Alpha-fetoprotein commonly is used alone or in combination with ultrasound for diagnosis, but its sensitivity in this disease setting is only 39% to 65%.
“Survival in patients with HCC is dismal because of the late diagnoses and tendency for recurrence after treatment,” says Dr. Aucejo. “In addition, only about half the tumors secrete alpha-fetoprotein. Thus, there is a great need for new candidate biomarkers.”
Salivary biomarkers for HCC, if present, would be advantageous because collection would be noninvasive, cost-effective and would not require a clinical setting.
Searching for differentially expressed miRNAs
For their proof-of-concept study, the Cleveland Clinic authors used small RNA sequencing to compare miRNAs in saliva from 20 patients with HCC and 19 with cirrhosis. All participants were adults who had undergone liver transplantation, surgical resection or tumor and liver biopsy.
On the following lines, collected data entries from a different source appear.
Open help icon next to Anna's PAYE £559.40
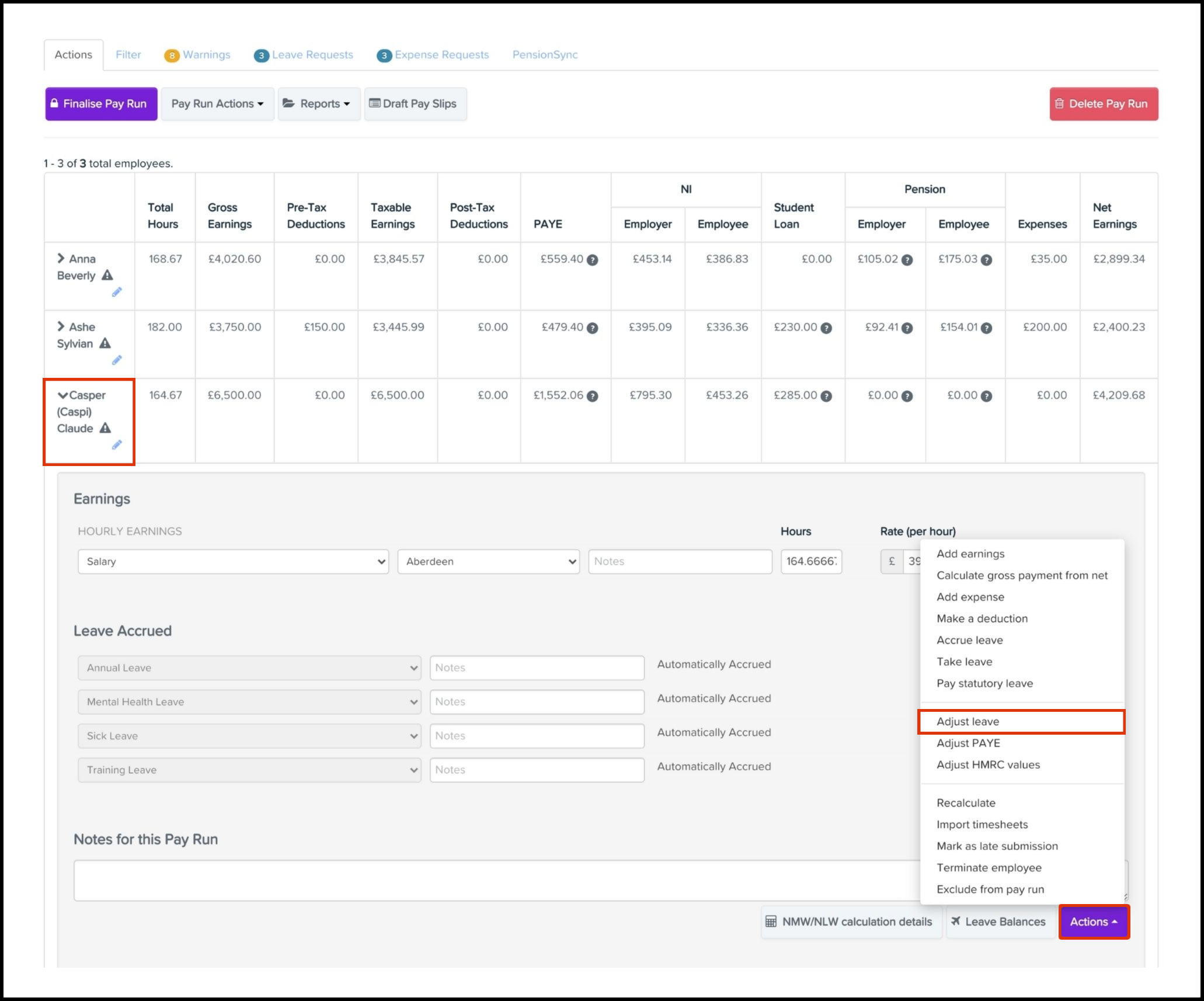The width and height of the screenshot is (1204, 1001). pyautogui.click(x=592, y=260)
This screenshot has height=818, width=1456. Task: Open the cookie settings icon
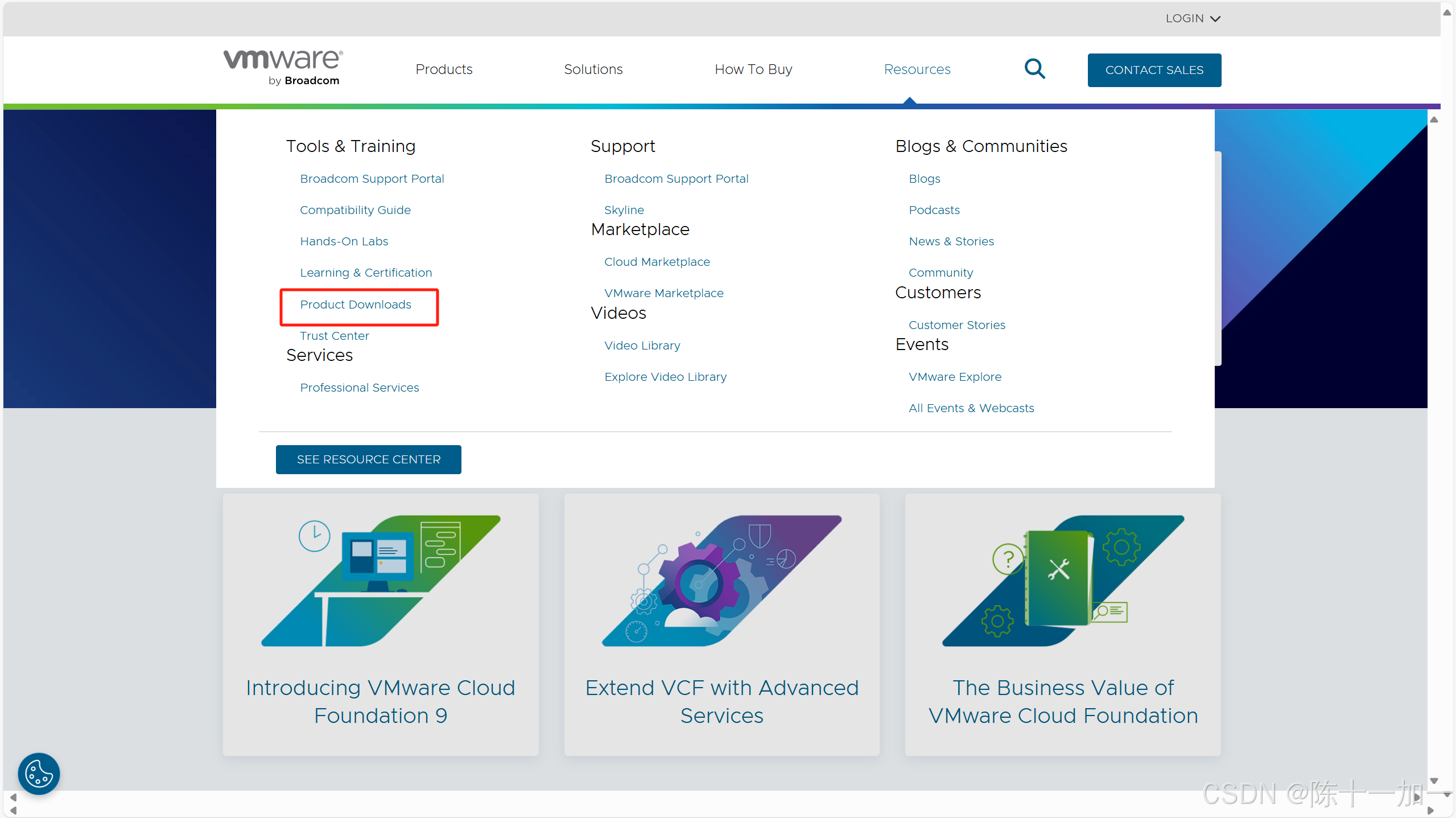pyautogui.click(x=39, y=774)
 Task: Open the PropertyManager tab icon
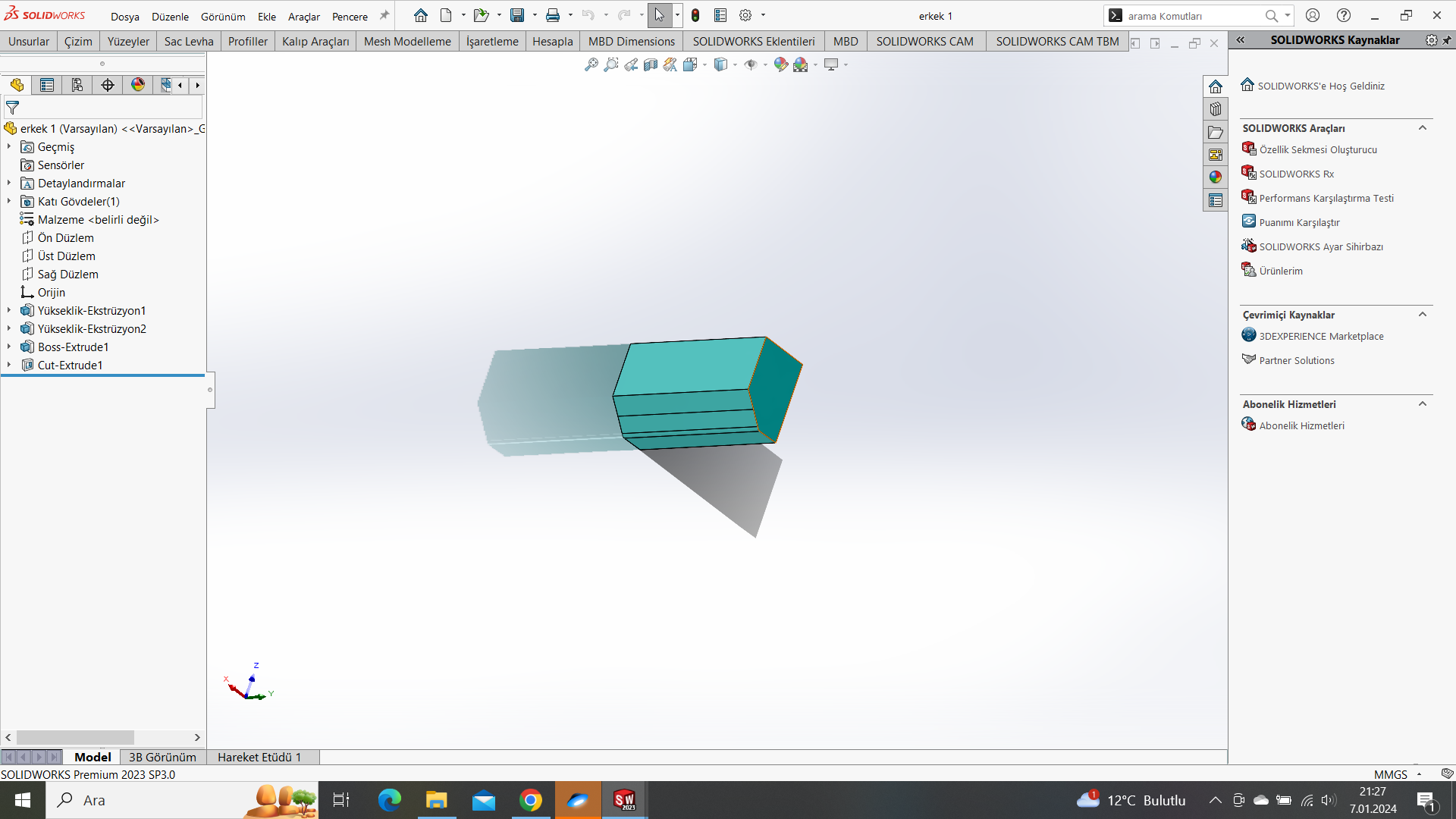[47, 85]
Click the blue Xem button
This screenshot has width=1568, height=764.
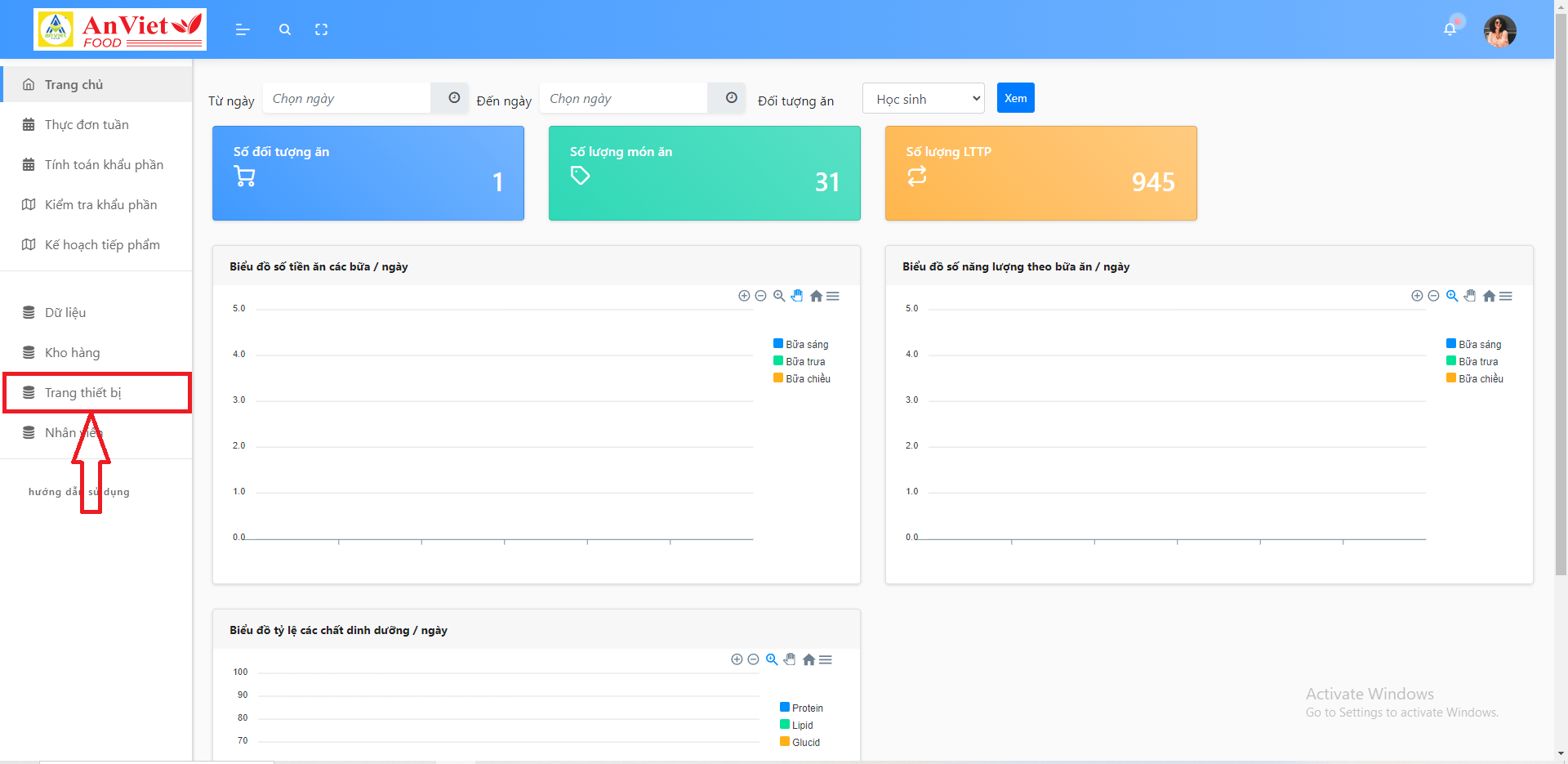point(1015,97)
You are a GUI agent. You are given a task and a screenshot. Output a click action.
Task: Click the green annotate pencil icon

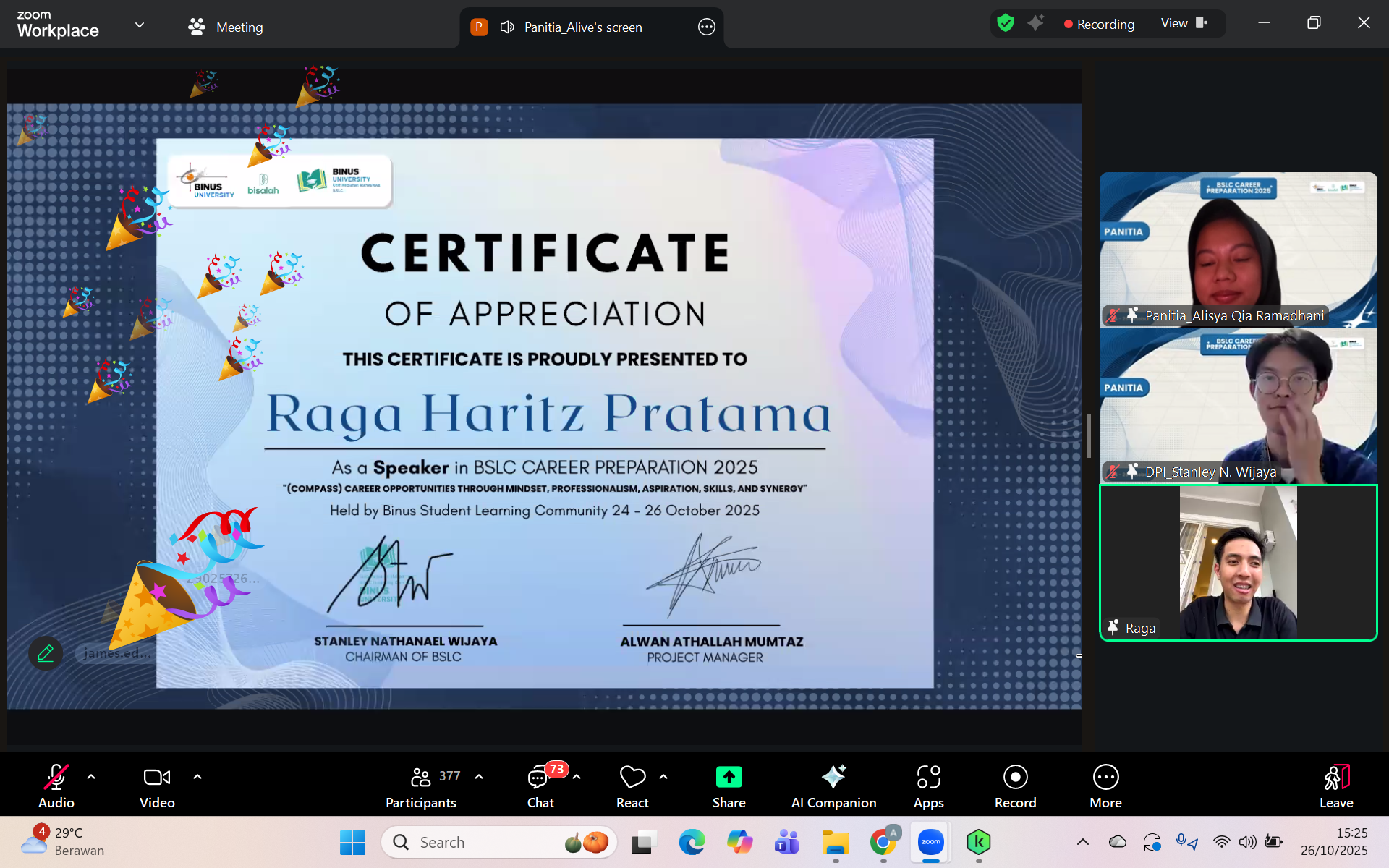pyautogui.click(x=46, y=653)
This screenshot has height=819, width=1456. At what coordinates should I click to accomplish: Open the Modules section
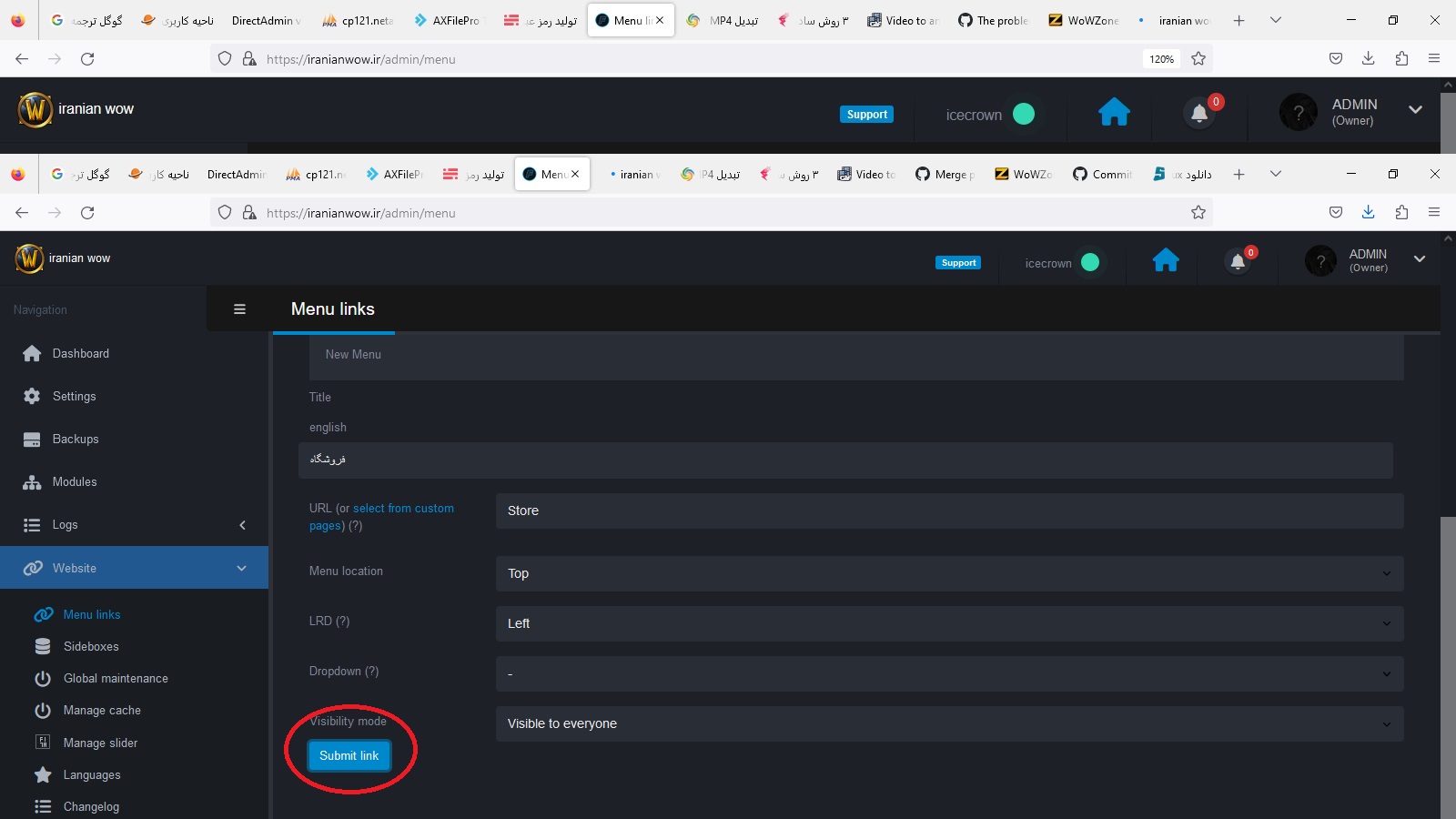point(74,481)
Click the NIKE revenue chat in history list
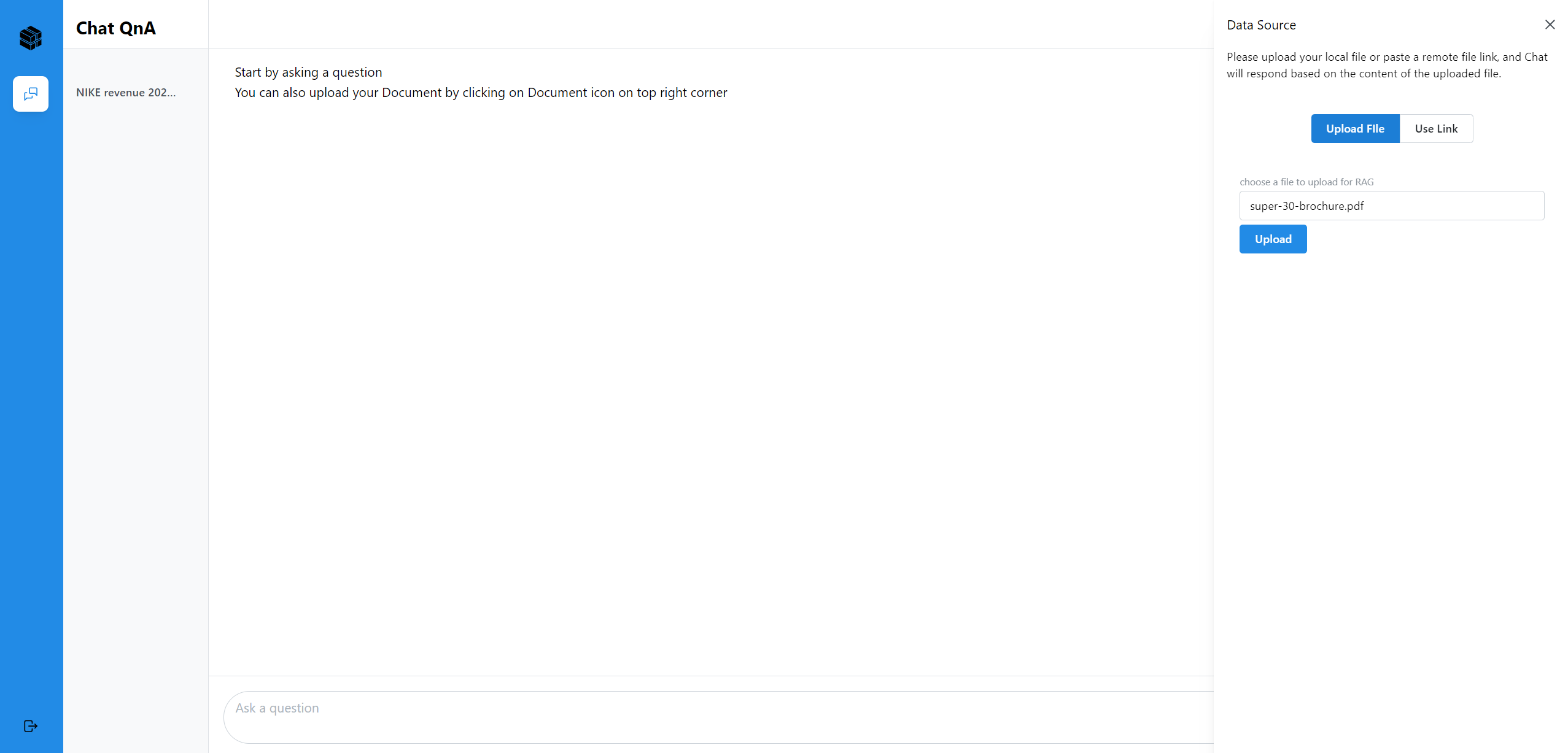Viewport: 1568px width, 753px height. tap(126, 93)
Eleven of the 20 patients with HCC concomitantly had CLD and the researchers performed analyses with their saliva samples combined and stratified by CLD. Differential expression of salivary miRNAs was compared to a previously published report of miRNAs in liver tissue of patients with HCC versus cirrhosis. To determine if salivary miRNAs had potential to detect HCC, support vector machine models and leave-one-out cross-validation were used.
Of the 4,656 miRNAs detected, 365 were significantly differentially expressed in the samples of participants with HCC versus cirrhosis and met the threshold for medium or high confidence.
Working in collaboration with Lerner Research Institute scientist Daniel Rotroff, PhD, “we applied machine learning to examine associations and combinations of miRNAs with variables such as age, sex, and race and to distinguish miRNA associations specific to HCC versus those that may have been due to impaired liver function,” says Dr. Aucejo.
Interestingly, 283 of the miRNAs were significantly downregulated in patients with HCC. Significant downregulation also was seen in 248 miRNAs in patients with both CLD and HCC, compared to that in patients who had cirrhosis but not HCC. Says Dr. Aucejo, “This suggests that most of the miRNAs were dysregulated due to the presence of HCC regardless of the presence of CLD.”
The researchers developed a predictive model using 10 significantly differentially expressed miRNAs and trained the model on the HCC+/-CLD vs. cirrhosis saliva samples. The model’s accuracy was improved with the addition of demographic and lifestyle variables (age, sex, race, body mass index and smoking status).
The model reliably identified patients with HCC regardless of cancer stage.
In addition to the 10 miRNAs and covariates that accurately classified patients with HCC, machine learning also identified three miRNAs that were differentially expressed in HCC saliva samples and had been found in previous studies to be differentially expressed in HCC tissue samples compared to cirrhotic liver tissue samples.
Saliva biomarkers’ advantages
Although more verification needs to be done, salivary biomarkers for HCC have potential benefits.
Says Dr. Aucejo, “Saliva compounds remain stable at room temperature for extended periods of time in collection devices. If they prove valid for diagnosis of HCC, we envision patients collecting their own samples and mailing them back for analysis. A biomarker based on saliva also could be used to regularly test patients at high risk of developing the disease or recurrence.”
The next step for the researchers is a study with a larger sample of patients to validate their proof of concept.
“We need to expand the current study,” says Dr. Aucejo. “We also want to see if miRNAs can improve detection of HCC alone or whether they have greater potential when combined with salivary metabolomics, which can represent a different type of biomarker, as our group demonstrated in a previously published study.”